Dominación social y legal

En su canción “El pique”, el merenguero Johnny Ventura describe la paradójica situación del ‘‘haitiano ausente, presente en la caña’’; es decir, esa existencia social condicionada exclusivamente a su explotación económica. El uso y abuso sobre esta comunidad se debe tanto al menosprecio y la deshumanización que históricamente ha inferiorizado a esta población, como a condiciones políticas que la hacen posible. En común interés económico con los oligopolios, quienes dominan el poder político, el racismo de Estado se ha ajustado a una estrategia de flexibilización de esta mano de obra. Su fin ha sido crear una ley a la medida que garantice la sobreexplotación de la población estigmatizada.
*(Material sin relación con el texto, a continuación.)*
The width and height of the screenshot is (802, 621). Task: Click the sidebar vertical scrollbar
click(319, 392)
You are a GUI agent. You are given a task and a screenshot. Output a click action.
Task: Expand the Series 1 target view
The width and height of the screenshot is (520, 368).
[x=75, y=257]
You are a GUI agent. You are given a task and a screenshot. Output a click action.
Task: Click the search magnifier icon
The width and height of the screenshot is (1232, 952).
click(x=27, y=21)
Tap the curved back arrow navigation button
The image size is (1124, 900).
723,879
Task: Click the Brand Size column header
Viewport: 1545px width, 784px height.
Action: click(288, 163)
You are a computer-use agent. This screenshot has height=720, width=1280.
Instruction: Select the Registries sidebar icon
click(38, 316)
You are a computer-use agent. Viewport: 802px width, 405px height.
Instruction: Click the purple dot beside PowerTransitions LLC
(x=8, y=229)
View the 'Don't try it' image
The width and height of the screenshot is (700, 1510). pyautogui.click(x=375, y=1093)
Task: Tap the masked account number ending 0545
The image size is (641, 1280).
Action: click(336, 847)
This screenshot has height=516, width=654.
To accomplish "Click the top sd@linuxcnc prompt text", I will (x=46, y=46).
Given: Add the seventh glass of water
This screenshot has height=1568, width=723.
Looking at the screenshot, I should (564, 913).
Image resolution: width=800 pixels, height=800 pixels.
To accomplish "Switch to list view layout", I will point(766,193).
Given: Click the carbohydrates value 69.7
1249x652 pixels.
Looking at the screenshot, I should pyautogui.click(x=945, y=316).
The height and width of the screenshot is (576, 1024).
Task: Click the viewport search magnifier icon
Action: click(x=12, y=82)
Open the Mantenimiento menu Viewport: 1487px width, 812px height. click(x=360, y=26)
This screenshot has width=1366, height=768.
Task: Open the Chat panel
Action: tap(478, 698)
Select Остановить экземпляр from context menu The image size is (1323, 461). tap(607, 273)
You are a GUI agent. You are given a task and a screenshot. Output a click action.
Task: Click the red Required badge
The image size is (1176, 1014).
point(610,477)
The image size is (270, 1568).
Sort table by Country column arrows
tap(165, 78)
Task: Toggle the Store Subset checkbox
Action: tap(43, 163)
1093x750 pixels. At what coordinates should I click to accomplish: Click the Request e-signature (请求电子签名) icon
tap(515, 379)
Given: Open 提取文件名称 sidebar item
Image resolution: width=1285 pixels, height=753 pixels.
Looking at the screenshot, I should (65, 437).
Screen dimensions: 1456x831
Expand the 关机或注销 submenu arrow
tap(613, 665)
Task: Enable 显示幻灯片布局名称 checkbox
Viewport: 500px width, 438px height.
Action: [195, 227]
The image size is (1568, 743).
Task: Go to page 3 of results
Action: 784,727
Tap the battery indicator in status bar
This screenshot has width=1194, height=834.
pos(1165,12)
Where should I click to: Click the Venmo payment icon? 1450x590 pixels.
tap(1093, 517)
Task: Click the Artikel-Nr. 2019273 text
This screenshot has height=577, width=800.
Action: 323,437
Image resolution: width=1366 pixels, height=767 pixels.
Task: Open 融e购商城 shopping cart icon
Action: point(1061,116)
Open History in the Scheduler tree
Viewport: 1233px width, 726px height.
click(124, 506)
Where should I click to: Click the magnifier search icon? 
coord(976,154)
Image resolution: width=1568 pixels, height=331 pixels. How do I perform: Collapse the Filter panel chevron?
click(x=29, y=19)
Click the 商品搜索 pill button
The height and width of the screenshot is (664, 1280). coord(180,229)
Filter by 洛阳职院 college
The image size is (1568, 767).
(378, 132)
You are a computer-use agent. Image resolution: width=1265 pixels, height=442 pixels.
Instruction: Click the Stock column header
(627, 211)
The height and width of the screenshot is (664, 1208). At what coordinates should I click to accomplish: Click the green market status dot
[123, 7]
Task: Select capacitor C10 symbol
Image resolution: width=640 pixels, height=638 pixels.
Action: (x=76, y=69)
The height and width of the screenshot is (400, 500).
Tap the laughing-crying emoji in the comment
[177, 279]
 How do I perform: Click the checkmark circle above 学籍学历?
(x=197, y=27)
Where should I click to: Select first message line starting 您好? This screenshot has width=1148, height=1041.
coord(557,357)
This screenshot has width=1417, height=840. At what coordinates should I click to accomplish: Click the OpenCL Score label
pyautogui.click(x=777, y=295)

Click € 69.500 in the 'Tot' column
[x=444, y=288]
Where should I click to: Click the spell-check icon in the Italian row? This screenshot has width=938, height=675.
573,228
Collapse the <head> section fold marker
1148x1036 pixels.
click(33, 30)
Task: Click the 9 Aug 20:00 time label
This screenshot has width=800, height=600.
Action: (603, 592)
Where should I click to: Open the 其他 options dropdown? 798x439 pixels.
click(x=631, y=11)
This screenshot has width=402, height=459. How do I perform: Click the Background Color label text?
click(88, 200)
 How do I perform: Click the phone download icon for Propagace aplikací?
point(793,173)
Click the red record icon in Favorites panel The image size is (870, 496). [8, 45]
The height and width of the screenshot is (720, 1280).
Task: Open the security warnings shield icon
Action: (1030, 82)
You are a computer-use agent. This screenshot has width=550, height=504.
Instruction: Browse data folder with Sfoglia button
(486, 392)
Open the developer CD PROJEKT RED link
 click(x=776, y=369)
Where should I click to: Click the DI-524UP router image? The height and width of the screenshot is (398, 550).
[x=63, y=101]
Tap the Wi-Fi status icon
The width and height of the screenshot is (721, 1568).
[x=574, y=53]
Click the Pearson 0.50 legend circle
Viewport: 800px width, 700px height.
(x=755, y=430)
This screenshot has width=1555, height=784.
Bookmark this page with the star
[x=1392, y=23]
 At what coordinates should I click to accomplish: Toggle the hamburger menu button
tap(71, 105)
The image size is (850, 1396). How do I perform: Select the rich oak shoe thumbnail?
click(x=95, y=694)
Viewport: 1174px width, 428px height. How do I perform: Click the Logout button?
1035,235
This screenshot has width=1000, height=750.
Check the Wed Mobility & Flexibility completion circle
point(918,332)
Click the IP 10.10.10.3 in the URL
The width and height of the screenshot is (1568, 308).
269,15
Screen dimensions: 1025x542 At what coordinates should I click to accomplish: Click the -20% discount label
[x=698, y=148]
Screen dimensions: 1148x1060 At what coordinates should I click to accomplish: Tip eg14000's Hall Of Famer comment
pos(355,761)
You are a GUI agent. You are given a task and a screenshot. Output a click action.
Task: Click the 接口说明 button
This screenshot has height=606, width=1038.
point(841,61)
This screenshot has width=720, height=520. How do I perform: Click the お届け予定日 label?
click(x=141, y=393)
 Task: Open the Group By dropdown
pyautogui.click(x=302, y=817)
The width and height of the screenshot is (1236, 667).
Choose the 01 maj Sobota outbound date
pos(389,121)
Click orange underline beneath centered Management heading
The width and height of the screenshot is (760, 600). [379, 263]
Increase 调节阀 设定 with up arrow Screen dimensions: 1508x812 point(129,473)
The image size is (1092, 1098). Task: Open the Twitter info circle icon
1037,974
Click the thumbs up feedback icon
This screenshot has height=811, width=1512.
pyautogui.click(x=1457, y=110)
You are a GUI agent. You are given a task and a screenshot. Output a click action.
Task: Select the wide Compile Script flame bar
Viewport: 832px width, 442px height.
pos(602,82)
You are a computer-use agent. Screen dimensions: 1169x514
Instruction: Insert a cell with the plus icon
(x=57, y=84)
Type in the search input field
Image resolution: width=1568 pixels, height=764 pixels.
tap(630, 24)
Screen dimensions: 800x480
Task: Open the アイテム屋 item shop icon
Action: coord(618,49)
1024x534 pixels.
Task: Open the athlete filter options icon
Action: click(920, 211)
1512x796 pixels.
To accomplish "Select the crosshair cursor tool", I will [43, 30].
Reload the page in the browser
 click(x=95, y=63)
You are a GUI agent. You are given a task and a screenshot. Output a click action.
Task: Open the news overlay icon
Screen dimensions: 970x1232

Este trato solo es posible mediante el abandono del Estado de derecho: ese que autoriza (a los de arriba) la desregulación del mercado laboral (para los de abajo), e imposibilita a estos últimos el reclamo de sus derechos.

Existen condiciones que atraen y legitiman la presencia “irregularizada” de la población haitiana, obligada a vivir en la indigencia, a ejercer trabajos despreciados por los dominicanos, con interminables jornadas, salarios de miseria y sin posibilidad alguna de derechos laborales. Esto tiene su historia: ya en abril del 1962, el secretario de Estado de Trabajo se dirigía al entonces consejero de Estado, Donald Reid Cabral, indicando: “Como usted sabe, al dominicano se le hace difícil desplazarse, sobre todo si no se le va a ofrecer condiciones de vida decentes, pero el haitiano no es tan exigente, o para ser más preciso no es exigente, ya que está acostumbrado en las faenas del corte a vivir en condiciones infrahumanas.” En la actualidad, la presidenta de la Asociación Dominicana de Constructores y Promotores de Viviendas (Acoprovi) favoreció el proceso de regularización, sugiriendo una capacidad innata de los inmigrantes a someterse a dicho infortunio: “La mano de obra extranjera es necesaria porque hay labores rudimentarias dentro de la construcción, las cuales los dominicanos no están interesados en hacer y no es una realidad solo local.”

El gobierno administra y regula la pobreza para favorecer su explotación. La privación del estatus jurídico legal fue y sigue siendo un mecanismo clave para constituir esta condición de vulnerabilidad. A las políticas de despojo de documentación de braceros en el siglo XX y a la negativa estatal de retribuir los derechos a los dominicanos de ascendencia haitiana desnacionalizados y a los nacidos sin papeles en el territorio nacional como demanda la ley, le siguen otras prácticas violatorias que mantienen irregularizada a esta población. ¿Por qué el Estado exige requisitos irrealizables e impone trabas burocráticas que disuaden e imposibilitan el acceso a su regularización o a la renovación de su estatus legal? Si en tiempo récord el Estado regularizó la situación de la comunidad migrante venezolana, haciéndolo por demás con una serie de excepciones como el de no exigir una documentación de origen válida, ¿por qué no sucede esto con la comunidad de origen haitiano? Lejos de limitarse a controlar quién tiene o no derecho a residir legalmente en el país, la política migratoria funge así como un instrumento de dominación social.

La frontera fue y sigue siendo el principio de la política de Estado. Una frontera que no se limita al perímetro divisorio entre naciones. Se trata de una frontera social que subordina la existencia, obstaculiza y deniega los derechos a esta población en todo el territorio nacional. Sin papeles, esta comunidad se encuentra en dependencia total dentro del marco laboral, con la dificultad de negociar el tipo de trabajo y su valor, sin seguro médico ni liquidación, y sin posibilidad alguna al reclamo de un trato justo y digno. El estado actual de persecución total agrava esta situación, sometiendo esta población a vivir en vulnerabilidad, precariedad y clandestinidad, donde la posibilidad de verse expulsado favorece su sumisión (y extorsión) en la sociedad dominicana. Vivir bajo esta amenaza obliga a algunos a esconderse por temor a ser expulsados y ver desaparecer sus esperanzas. Otros, atrapados por la necesidad de sobrevivir, ya no pueden permitirse esto – exponiéndose así, a un estado de acoso y explotación sin límites.